Here’s a detailed example, a Spread betting firms offer you a quote, which consists of a bid (a price you would buy at) price and a slightly higher offer (price they would buy at) price. If the S&P 500 stands at 2100, the spread betting provider will likely offer you a bid price of 2098 and an offer price of 2102. If you think that the index will rise, you might buy for USD 10 / point at 2102. For each point the S&P 500 rises, you will earn USD 10. Say the S&P 500 rises to 2120 by the day’s close, and you decide to close out your bet. Your profit will be USD 180 (2120-2102 = 18 x USD 10).
In effect, gains or losses can be sharp. For initiating a trade, you are required to deposit a margin generally at around 10% of the value of your bet. If the losses on a trade threaten to exceed that margin, you will be required to honour a margin call. It is advisable to trade in this segment with strict stop losses, particularly in current times given the heightened level of volatility across asset classes.

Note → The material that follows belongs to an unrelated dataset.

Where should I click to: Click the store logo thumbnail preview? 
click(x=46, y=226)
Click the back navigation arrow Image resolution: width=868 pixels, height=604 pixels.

Given the obvious nature of this way of trading, akin to gambling, it does not find favour with regulators. The UK is one market which sees a majority of activity within this space based on the prevailing rules, which do not tax profits on bets. The UK has recently seen the emergence of Flexihedge, the world’s 1st P2P financial betting exchange. Traders, in markets where the same is allowable, find it a cost effective way of participation, not requiring a brokerage fee. The spread betting provider makes his money from the difference between the bid and offer prices.
As for potential participants, it needs to be understood that investments are not akin to gambling and both these activities differ in the fundamental aspects, of both execution as well as the time of investment maturity. One needs to be clear on their objective of participation in the financial markets. It is therefore clear Spread Betting is not for the faint hearted.
Did You Know?
– Spread betting allows one to speculate on whether the price of an asset will rise or fall.
– A spread betting firm offer a quote, which consists of a bid price and a slightly higher offer price.
– It is a way of speculating on an outcome.